An der minen- und stacheldrahtbewehrten Trennlinie des Kalten Krieges ist es an diesem Festtag bitter kalt. Eisig bläst der Wind aus dem Westen. Zwei dick vermummte Gestalten mühen sich, die Grenzlinie zu kennzeichnen. Mit klammen Fingern verbinden sie zwei Baken durch ein schwarz-rot-goldenes Band und eines in thüringischem Rot-Weiß. Das weiß-blaue Band fehlt noch: "Das bringen die Bayern selbst mit."
Wo, wenn nicht an dieser Grenzlinie, sollen die Politiker die Bänder zerschneiden, den Verkehr auf der neuen Magistrale symbolisch freigeben und damit einen wichtigen Schritt tun, damit auch in Nordbayern und Südthüringen "zusammenwächst, was zusammengehört"?
Vor dem großen Schnitt heißt es aber zunächst einmal warten. So schlendern tausende Neugierige unter den wachsamen Blicken zahlloser Polizisten fröstelnd umher, zig Dutzende von Journalisten und Fernsehteams verfluchen die Kälte und suchen nach spannenden Motiven und den besten Positionen für spätere Aufnahmen. Die schreibende Zunft leidet nicht nur unter kalten Fingern, sondern auch, weil die Kugelschreiber eingefroren sind.
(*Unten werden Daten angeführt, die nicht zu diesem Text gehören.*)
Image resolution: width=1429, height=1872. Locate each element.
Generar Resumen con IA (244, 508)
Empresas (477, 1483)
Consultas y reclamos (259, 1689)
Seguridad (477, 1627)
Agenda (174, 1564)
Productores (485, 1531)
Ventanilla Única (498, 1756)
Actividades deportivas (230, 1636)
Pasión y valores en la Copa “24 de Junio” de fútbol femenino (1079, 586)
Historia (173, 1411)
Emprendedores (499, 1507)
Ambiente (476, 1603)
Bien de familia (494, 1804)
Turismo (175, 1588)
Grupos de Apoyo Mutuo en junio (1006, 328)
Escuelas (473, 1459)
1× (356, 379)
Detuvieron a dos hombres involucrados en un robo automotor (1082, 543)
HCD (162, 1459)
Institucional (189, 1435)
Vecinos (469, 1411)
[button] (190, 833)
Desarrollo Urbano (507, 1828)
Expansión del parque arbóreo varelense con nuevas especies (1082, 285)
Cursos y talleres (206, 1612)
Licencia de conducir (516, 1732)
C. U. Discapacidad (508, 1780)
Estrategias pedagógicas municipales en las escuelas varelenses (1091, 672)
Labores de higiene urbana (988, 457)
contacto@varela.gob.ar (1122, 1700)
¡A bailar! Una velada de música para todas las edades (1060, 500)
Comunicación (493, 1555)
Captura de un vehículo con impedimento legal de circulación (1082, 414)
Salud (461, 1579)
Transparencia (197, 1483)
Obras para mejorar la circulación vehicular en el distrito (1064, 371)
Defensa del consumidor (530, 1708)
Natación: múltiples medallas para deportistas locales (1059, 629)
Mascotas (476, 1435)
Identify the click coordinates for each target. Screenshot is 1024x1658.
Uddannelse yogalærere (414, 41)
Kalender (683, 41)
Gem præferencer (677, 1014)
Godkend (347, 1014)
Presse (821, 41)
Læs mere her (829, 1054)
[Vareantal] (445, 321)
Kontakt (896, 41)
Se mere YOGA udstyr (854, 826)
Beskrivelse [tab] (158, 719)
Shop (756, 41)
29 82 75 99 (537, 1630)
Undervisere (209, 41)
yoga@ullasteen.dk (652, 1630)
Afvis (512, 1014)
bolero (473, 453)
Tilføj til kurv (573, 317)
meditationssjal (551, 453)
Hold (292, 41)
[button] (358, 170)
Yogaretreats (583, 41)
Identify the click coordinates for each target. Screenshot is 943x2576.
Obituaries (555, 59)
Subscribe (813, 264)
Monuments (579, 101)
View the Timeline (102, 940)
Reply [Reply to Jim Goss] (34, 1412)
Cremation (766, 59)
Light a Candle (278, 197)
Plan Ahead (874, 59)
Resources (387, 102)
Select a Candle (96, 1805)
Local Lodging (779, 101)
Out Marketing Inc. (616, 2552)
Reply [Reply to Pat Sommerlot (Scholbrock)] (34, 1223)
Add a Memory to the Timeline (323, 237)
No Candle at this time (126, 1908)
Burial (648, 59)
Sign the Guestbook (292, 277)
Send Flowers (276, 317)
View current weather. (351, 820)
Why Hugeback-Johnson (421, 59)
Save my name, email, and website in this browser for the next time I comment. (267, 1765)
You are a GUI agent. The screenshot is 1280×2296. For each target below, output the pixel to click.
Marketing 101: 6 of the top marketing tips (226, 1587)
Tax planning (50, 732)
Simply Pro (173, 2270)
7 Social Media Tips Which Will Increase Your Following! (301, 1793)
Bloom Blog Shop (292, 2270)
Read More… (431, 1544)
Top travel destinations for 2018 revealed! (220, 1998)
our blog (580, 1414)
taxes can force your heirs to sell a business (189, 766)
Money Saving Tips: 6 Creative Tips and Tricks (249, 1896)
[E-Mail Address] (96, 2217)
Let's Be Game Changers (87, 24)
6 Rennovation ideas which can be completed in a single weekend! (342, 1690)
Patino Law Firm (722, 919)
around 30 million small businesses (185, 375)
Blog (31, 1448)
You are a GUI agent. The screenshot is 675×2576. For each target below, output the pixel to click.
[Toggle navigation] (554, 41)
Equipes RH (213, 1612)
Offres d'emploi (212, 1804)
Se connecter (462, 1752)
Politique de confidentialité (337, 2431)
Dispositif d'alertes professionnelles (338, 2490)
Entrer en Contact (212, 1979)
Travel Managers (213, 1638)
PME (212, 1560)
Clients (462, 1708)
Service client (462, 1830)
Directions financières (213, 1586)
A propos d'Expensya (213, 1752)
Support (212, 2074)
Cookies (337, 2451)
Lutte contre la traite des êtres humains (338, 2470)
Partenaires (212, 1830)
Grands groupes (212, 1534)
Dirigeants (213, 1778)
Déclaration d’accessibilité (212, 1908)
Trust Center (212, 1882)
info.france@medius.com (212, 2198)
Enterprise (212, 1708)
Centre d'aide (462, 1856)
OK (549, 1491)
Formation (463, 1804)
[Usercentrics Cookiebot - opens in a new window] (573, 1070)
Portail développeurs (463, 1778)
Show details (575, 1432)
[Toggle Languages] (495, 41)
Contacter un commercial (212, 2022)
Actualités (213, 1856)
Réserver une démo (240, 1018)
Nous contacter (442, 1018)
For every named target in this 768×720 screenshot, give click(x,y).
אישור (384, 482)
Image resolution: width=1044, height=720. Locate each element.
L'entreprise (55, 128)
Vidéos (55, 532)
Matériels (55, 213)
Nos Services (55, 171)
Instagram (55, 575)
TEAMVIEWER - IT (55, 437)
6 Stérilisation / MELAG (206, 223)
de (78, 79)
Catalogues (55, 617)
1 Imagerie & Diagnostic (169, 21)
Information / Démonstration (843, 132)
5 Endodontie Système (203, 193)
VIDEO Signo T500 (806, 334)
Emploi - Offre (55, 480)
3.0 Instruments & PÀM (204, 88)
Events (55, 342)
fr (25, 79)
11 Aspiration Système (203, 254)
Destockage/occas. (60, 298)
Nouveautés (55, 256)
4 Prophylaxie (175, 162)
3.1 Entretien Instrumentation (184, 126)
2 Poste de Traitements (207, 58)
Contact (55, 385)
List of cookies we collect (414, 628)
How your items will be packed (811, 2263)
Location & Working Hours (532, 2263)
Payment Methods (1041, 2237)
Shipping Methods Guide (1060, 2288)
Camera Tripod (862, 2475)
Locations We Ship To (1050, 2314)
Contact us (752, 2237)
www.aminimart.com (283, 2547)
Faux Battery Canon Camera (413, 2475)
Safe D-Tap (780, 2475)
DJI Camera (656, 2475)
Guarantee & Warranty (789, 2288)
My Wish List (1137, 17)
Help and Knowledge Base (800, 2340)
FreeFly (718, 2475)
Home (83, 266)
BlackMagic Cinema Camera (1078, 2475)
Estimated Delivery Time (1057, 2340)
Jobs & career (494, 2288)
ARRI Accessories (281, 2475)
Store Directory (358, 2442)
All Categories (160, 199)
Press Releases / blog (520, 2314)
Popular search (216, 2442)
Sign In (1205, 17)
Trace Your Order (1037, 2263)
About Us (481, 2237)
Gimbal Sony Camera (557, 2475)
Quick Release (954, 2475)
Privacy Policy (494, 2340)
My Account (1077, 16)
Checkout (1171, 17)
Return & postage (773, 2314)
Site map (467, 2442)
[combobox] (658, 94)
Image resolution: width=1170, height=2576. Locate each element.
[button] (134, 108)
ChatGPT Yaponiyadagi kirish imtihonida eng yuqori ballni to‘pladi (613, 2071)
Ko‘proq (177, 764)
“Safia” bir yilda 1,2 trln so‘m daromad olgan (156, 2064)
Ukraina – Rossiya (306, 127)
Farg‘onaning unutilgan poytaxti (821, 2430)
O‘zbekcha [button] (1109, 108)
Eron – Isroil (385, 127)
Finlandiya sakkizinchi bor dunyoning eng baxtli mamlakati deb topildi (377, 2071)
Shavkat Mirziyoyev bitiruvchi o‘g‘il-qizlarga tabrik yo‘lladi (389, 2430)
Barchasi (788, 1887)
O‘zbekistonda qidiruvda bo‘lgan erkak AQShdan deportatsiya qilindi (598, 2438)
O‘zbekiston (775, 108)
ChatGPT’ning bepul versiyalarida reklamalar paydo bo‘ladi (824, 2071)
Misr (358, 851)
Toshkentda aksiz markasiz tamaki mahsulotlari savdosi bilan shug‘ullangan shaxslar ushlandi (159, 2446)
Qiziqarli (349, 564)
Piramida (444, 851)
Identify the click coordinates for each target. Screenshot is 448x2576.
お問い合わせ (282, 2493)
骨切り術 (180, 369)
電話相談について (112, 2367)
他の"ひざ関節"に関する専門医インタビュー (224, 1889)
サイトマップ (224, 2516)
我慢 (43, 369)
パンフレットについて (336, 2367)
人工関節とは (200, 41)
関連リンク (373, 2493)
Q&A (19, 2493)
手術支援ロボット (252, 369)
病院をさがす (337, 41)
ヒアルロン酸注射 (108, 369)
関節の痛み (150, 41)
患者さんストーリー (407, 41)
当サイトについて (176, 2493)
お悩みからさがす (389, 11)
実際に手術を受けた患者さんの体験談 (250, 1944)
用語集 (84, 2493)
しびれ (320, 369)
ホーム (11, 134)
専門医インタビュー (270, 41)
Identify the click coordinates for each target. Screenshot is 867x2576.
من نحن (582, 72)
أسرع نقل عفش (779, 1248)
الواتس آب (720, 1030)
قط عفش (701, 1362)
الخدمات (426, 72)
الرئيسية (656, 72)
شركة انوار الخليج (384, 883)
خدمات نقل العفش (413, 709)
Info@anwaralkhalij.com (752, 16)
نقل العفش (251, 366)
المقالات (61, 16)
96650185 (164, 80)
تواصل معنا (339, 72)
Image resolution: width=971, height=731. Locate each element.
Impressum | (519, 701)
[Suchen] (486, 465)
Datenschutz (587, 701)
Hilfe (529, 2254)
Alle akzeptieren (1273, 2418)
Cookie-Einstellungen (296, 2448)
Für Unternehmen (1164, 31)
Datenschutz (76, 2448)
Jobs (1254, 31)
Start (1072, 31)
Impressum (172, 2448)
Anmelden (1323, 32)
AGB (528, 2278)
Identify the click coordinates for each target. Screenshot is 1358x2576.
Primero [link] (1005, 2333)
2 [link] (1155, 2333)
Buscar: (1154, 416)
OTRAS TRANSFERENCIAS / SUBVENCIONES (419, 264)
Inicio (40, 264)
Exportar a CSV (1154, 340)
Derweil gibt es organisatorische Probleme zu bewältigen. "So etwas hätte es bei uns früher nicht gegeben", schimpft einer über das wilde Parken. Und zwar in einem Dialekt, der belegt, dass das "bei uns" seit 15 Jahren nicht mehr existiert. Aber er setzt sich durch. Selbst Polizeifahrzeuge müssen von da weg, wo der bayerische Ministerpräsident ankommen wird.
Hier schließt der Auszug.